SASKATCHEWAN INDIAN      SPRING 2002      v32 n02 p06  
There is a tremendous amount of Indian children who have gone to Saskatchewan Indian residential schools in the past. Waterhen Lake First Nation has the number standing at approximately two hundred and fifty. A variety of abuses and injustices arose from the schools and continue to have an affect on the lives of people in the First Nation.

The Residential School Survivors Program is situated on the Waterhen Lake First Nation. Its services exist primarily to provide healing initiatives to those who have gone to the schools and those who suffer from inter-generational effects as a result of parents who attended the schools. Armand Fiddler, program coordinator of Residential School Survivors Program and band counselor, explains how the program was started in November of 1999. "I heard the Aboriginal Healing Foundation had 350 million set out for residential school survivors. As soon as I heard this I applied for it, submitted a proposal, and it was accepted. We were one of the first bands to have this kind of program. I saw the need for something like this because there were 250 survivors in Waterhen who attended one of the Beauval, Duck Lake, Onion Lake, and Delmas residential schools in our area."

The purpose of the program is to heal people from the trauma of residential schools. Fiddler explains that they incorporate healing in their program by encouraging people to start talking about abuse, "bringing it out, then dealing with it and trying to help them cope with life after talking. Also to create a better situation for the younger people whose parents were students in residential schools". The Residential School Survivors Program carries out its purpose by providing healing programs and services to the people in the reserve. Some of those services include workshops, attending healing conferences, therapy sessions, sporting events, old time dances, karaoke nights, and sponsoring community events like powwows, rounddances, and Sundances. Their program also holds one community round dance and feast a year.

Those who work in the program include a program coordinator, program manager, holistic counselor, researcher, and administrative/financial manager. The program coordinator overlooks and ensures program progression, while the program manager writes the reviews and proposals for submission to the Aboriginal Healing Foundation. The holistic counselor is available for those who want counseling, the researcher develops newsletters and compiles information on survivors, and the administrative/ financial manager carries out administrative and financial duties. There are also two elders who work as casuals to advise on concerns of the staff and initiate traditional counseling. The Residential School Survivors board consists of elders and residential school survivors who meet to discuss the program and work on their healing, with the healing done through talking circles and personal development sessions.

Those who run the program want to see it continue to help more people. "We hope to get the people to work together. To get us out of the systematic thinking of Indian Affairs. To believe in ourselves and have self-confidence, so we will be able to make our own decisions. To be strong."
◆ ◆ ◆
__Your goal__
Rewrite the stretch of the article on the Residential School Survivors Program from "The purpose of" through "feast a year.", swapping "karaoke nights" for "bingo nights".

__Dataset__
◆ ◆ ◆
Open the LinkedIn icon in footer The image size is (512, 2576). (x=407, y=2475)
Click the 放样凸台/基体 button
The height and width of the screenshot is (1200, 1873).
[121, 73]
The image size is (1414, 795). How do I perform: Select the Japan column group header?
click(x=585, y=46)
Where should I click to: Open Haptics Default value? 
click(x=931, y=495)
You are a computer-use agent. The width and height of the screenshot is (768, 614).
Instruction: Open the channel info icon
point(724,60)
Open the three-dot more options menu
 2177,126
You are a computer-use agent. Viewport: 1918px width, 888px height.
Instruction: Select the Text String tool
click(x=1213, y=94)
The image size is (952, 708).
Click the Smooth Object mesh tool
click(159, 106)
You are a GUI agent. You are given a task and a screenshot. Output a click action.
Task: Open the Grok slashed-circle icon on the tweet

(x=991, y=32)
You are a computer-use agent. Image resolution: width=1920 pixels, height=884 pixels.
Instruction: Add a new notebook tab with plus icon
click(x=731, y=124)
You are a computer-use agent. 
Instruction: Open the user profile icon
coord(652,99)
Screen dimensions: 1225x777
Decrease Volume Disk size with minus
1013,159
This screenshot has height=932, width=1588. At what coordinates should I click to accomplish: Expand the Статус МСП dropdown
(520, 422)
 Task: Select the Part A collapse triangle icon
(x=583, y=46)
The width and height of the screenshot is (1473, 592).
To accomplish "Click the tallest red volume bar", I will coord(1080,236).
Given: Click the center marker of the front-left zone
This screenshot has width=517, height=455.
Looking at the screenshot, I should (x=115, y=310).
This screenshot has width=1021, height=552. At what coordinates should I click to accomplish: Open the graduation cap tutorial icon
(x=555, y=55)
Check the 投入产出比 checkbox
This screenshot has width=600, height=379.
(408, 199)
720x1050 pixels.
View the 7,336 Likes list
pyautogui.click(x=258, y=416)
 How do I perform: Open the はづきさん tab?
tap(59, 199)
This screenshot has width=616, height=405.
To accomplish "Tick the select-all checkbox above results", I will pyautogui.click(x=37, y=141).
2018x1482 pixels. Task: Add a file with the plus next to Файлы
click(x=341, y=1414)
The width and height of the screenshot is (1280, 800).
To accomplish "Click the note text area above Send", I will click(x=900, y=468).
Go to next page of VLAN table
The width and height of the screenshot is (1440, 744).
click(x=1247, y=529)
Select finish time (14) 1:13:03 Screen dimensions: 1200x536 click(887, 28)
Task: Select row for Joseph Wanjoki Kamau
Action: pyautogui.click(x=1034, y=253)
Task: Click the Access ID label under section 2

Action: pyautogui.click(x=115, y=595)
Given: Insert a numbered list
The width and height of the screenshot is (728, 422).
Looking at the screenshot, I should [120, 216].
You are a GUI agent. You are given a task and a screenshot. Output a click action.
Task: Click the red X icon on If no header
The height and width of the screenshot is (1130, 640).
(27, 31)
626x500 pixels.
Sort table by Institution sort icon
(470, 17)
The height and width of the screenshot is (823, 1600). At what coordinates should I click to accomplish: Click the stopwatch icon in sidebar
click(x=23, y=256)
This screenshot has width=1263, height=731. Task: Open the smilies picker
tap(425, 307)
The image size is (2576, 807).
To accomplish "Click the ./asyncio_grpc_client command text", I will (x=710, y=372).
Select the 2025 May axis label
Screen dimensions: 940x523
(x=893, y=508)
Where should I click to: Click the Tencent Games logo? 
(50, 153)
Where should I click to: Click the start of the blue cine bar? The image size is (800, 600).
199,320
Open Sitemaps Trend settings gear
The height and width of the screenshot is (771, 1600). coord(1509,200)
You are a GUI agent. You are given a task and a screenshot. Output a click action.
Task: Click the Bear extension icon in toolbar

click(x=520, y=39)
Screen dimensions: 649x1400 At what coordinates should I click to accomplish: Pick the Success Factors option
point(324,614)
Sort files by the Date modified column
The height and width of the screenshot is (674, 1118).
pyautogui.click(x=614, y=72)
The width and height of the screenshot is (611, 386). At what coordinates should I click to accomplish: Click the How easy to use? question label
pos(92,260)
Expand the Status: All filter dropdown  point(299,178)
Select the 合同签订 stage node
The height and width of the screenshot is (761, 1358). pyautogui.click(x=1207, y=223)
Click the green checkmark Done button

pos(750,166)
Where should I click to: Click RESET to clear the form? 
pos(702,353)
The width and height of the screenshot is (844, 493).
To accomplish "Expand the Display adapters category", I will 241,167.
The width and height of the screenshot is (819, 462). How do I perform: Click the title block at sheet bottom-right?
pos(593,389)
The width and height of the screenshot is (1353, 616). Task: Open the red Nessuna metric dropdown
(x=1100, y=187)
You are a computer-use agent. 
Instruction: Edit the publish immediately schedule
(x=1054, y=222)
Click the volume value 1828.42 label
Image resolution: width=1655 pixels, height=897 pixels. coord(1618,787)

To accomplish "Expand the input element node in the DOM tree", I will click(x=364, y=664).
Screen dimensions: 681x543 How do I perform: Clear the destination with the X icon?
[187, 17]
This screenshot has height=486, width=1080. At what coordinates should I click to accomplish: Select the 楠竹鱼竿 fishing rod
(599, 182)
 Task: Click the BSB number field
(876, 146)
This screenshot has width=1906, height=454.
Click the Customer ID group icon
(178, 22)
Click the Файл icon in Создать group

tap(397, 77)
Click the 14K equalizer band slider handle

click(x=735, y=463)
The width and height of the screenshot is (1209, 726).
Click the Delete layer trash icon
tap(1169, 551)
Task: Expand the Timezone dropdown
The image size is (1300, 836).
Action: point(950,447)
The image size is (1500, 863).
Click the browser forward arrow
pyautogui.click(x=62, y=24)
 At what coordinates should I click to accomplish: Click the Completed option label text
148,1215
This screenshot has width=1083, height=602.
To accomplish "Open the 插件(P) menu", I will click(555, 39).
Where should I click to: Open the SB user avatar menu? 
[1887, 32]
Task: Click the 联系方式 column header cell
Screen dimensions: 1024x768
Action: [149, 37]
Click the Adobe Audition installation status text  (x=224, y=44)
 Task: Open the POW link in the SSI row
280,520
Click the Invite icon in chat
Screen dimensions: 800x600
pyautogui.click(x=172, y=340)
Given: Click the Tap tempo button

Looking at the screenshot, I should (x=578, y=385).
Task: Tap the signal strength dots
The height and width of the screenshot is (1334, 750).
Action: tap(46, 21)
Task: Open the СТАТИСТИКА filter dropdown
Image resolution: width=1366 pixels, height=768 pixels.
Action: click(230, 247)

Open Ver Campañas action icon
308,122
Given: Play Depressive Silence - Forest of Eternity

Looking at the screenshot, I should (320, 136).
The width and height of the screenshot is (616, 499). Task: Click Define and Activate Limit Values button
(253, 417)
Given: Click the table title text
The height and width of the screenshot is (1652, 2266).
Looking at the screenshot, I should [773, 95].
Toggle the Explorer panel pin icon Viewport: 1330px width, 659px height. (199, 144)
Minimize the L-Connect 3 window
◆ ◆ ◆
__Solution to the problem__
The purpose of the program is to heal people from the trauma of residential schools. Fiddler explains that they incorporate healing in their program by encouraging people to start talking about abuse, "bringing it out, then dealing with it and trying to help them cope with life after talking. Also to create a better situation for the younger people whose parents were students in residential schools". The Residential School Survivors Program carries out its purpose by providing healing programs and services to the people in the reserve. Some of those services include workshops, attending healing conferences, therapy sessions, sporting events, old time dances, bingo nights, and sponsoring community events like powwows, rounddances, and Sundances. Their program also holds one community round dance and feast a year.